▶ _Text_:
Content starts
So, I had two options:

1) To prepare for interviews and start applying for jobs

2) To start building my projects, which I could use as a portfolio for my future employer

I decided to do both of them simultaneously. Nothing can replace working with a team on real projects. So, if I wanted to move faster, applying for jobs was the next step. I knew that no matter what the result is, each interview would make me better prepared for the next one. I decided to apply for Sirma Trainee Lab, because Sirma is one of the biggest software companies in Bulgaria and it is not only a product company, which is essential for me. I wanted to work on different projects with different teams in order to get more experience in less time. In most product companies, that is not the case. Besides, in Sirma we can work from everywhere - office, home, or wherever we want. I was looking for this kind of freedom where the results are the most important thing, not the time spent working.

What part of the trainee program did you like most?

The best part of the Sirma Trainee Lab is that as soon as you join the program, you start working on real live projects. From the first week, I saw what a real project looks like. I have started on a project which has been running for 2+ years. It was pretty big and challenging at the beginning. I had difficulties navigating the code. But with a lot of debugging and patience, my awareness of the project got better and better with every single day. That was great from a technical perspective, but I would never know what I know now without the team. Every time I had some difficulties, they were there ready to help. So, I am really grateful for the colleagues who I am working with.
Content ends
▶ _Data under study_:
Content starts
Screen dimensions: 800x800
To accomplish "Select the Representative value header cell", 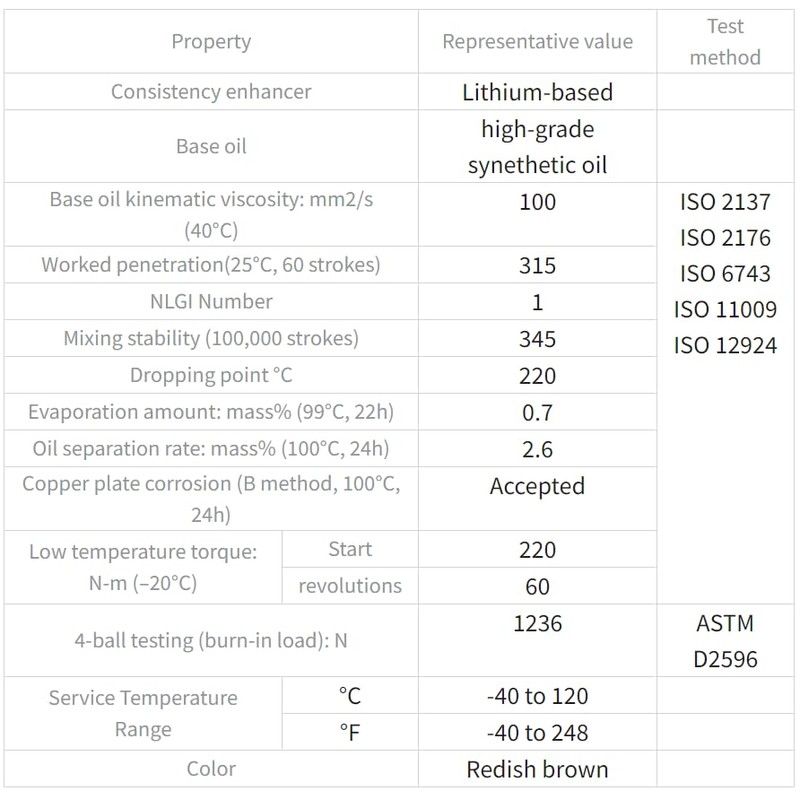I will pyautogui.click(x=537, y=42).

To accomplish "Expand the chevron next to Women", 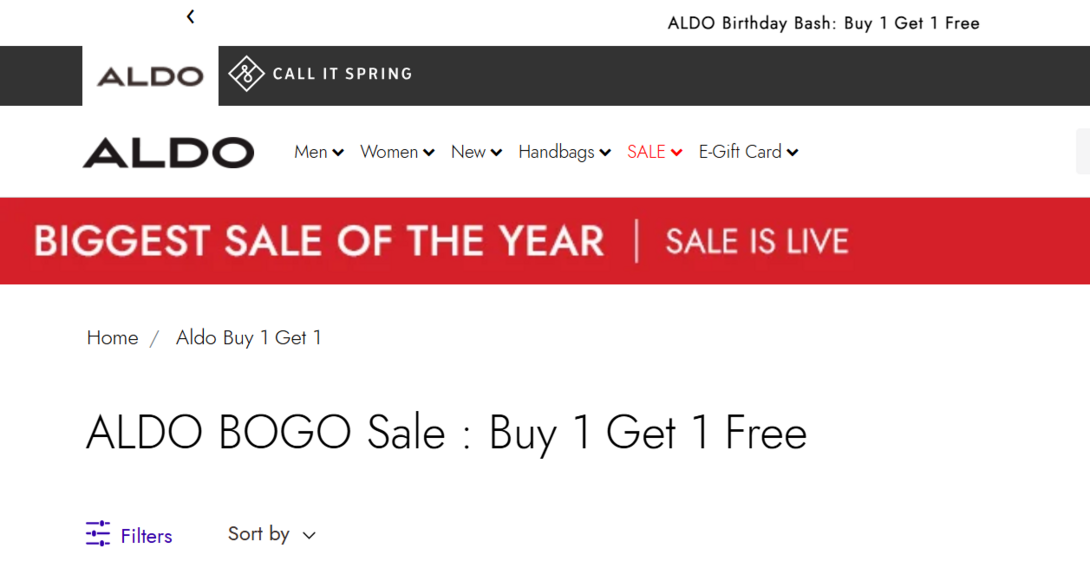I will pos(429,153).
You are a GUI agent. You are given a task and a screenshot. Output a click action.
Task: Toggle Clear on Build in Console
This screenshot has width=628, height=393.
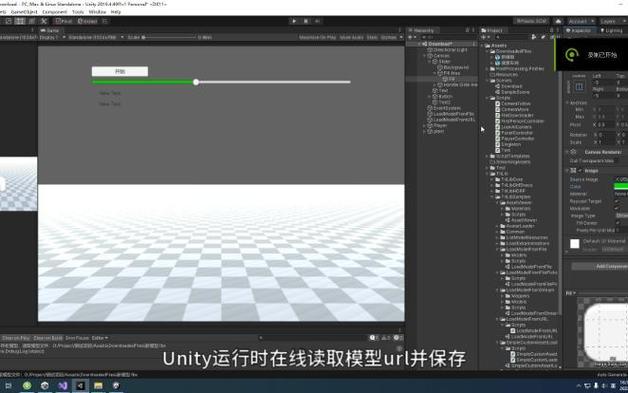point(47,338)
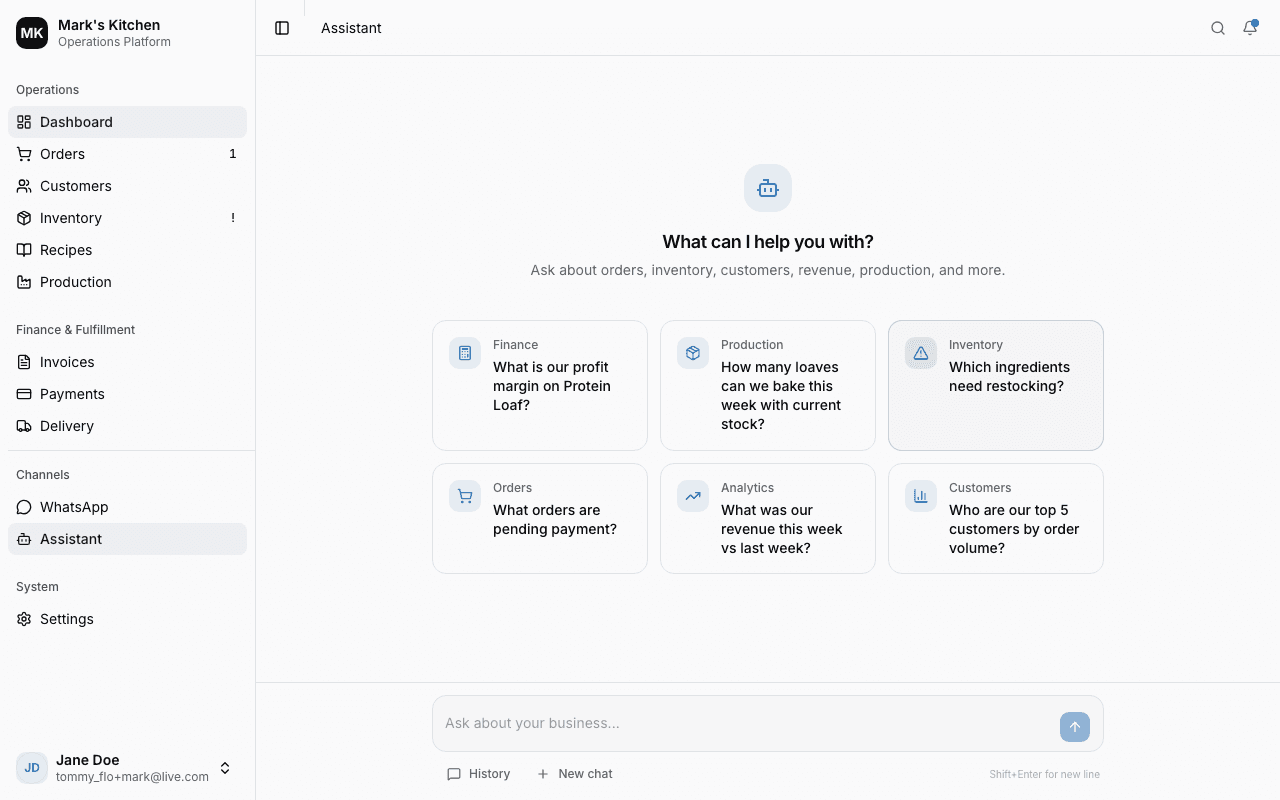This screenshot has height=800, width=1280.
Task: Select the Inventory restocking suggestion card
Action: 995,385
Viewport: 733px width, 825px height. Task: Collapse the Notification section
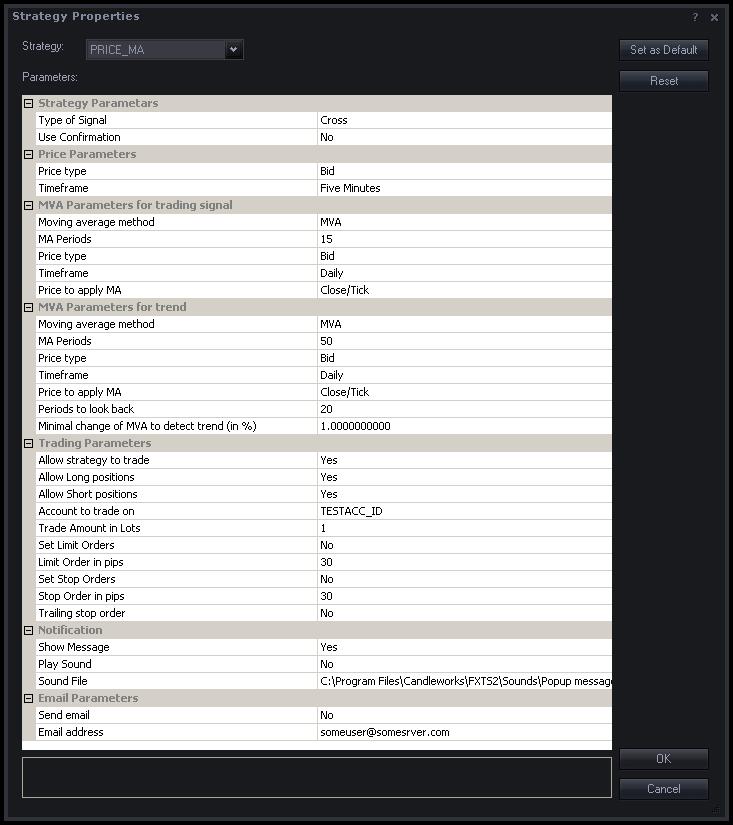pyautogui.click(x=28, y=630)
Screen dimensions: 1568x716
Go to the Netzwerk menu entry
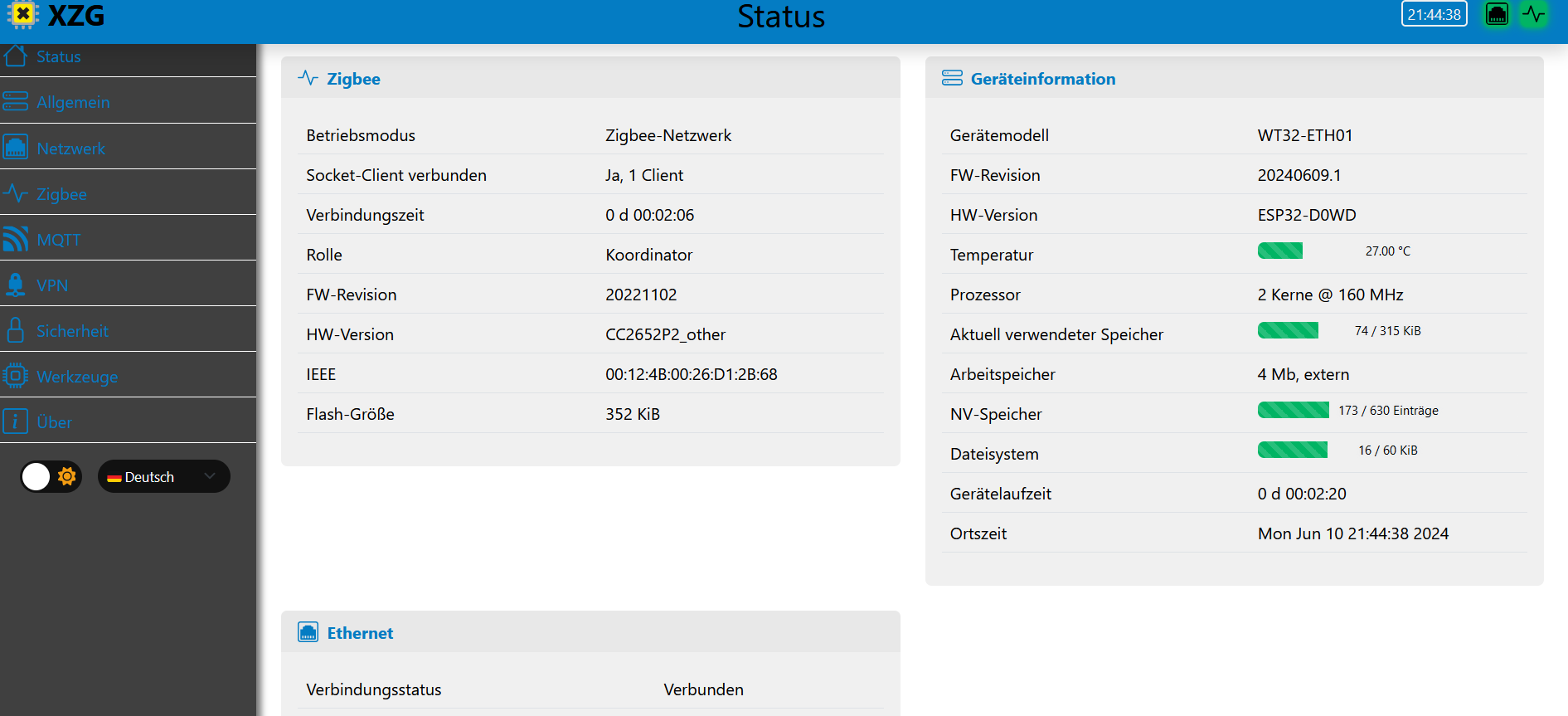[x=71, y=149]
Content ends
▶ _Required work_:
a) In the interview excerpt about the Sirma Trainee Lab, why did the writer want a company that is not only a product company?
b) Summarize the interview excerpt about the Sirma Trainee Lab in two sentences.
c) Please carry the interview excerpt about the Sirma Trainee Lab forward from its final sentence.

▶ _Answers by item_:
a) The writer wanted to work on different projects with different teams in order to get more experience in less time.

b) Choosing between preparing for interviews and building portfolio projects, the writer did both and applied to Sirma Trainee Lab, drawn by the company's size, its work on different projects with different teams, and the freedom to work from anywhere. The writer's favorite part of the program was working on real live projects from the first week, including a large project running for over two years that became easier to navigate through debugging, patience, and a helpful team.

c)
What obstacles you had?

I had a lot of obstacles. While studying, the biggest project that I had seen was about 10 – 15 classes. And the size of the real project was dizzying, plus everything about the project was completely new to me. I had to find a lot of things on my own. Of course, colleges are there, but sometimes the best way to learn something is on your own. That also helps to come up with more meaningful questions for the colleagues. Besides, first I had to fill the gaps in my knowledge. I had to learn the Spring framework (Actually, that is what I did my 1st month) and Jooq, which is a tool similar to Hibernate but better. I had to understand what an API is, how it is connected with the front end, what Docker is and how it helps, and many many other little things.

What were your goals when you started and did you achieve them?

My goal was to understand what the project was about as fast as I could. I had goals for every task. I wanted to learn how to solve real problems faster. For me, the key point was writing about the problem on a notepad. That way I organize my thoughts, which helps me to figure out in which direction is worth digging deeper. That way I manage to separate one huge task into smaller ones. In other words, making a step-by-step strategy to solve the task. When it is clear what should be done then it is much easier to write it up as code. It is hard to measure how fast I entered the project. But according to the feedback from my colleagues, I’m doing very well. So, I achieved some goals, others I didn’t but that is part of the game. I think if we achieve all of our goals in a short period probably we haven’t set big enough goals.

What tips would you give to any newbie who will join the program?

1) To set and chase goals. The fact you have a job is awesome. But here is a place where challenges and growth begin. Finding a good job is not a final destination. It is just a step.

2) To ask questions until everything is clear. In the beginning, it may be strange, especially for people who are not accustomed to it. But asking questions and carefully listening to the response is one of the fastest ways to get better. What would you prefer to look stupid for 2 minutes or not to know something?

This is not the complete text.